Dataset content
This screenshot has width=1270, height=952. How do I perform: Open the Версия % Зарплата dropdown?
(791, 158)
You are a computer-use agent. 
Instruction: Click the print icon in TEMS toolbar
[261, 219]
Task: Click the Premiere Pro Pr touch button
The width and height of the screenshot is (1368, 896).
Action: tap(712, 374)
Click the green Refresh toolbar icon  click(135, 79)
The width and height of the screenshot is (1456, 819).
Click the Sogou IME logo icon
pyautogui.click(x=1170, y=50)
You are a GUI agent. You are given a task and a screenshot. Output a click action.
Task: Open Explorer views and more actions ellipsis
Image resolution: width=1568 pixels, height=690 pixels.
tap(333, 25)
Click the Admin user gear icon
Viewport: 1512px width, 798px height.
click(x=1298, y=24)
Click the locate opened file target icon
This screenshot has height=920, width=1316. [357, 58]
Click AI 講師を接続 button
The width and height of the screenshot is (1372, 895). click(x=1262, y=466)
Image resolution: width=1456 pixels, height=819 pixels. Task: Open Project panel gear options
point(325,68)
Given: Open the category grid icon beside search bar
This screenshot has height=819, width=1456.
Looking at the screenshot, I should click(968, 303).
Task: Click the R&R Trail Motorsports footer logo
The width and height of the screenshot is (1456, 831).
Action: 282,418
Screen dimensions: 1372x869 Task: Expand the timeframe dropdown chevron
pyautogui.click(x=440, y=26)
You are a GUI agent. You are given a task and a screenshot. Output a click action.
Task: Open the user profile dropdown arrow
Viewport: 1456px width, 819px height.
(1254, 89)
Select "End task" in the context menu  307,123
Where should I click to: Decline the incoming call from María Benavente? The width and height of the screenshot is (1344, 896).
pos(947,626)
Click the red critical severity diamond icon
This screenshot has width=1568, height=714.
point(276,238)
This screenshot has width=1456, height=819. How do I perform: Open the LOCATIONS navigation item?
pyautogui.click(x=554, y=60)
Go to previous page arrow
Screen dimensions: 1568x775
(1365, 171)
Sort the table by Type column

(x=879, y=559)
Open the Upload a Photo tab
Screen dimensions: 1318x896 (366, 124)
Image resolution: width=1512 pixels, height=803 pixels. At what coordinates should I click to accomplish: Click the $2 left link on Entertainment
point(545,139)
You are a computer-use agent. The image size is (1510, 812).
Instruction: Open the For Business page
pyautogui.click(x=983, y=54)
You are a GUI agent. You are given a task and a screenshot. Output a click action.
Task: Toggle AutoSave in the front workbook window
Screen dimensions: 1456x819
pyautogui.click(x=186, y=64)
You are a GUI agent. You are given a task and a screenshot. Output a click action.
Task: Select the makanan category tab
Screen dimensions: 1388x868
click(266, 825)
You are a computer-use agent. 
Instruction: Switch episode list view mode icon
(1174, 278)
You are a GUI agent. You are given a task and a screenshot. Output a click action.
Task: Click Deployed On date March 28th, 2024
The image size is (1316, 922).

Aim of the exercise
Identify the lines in the entries that hold "Select" and return each one.

Response to the exercise
Select "End task" in the context menu  307,123
Task: Select the makanan category tab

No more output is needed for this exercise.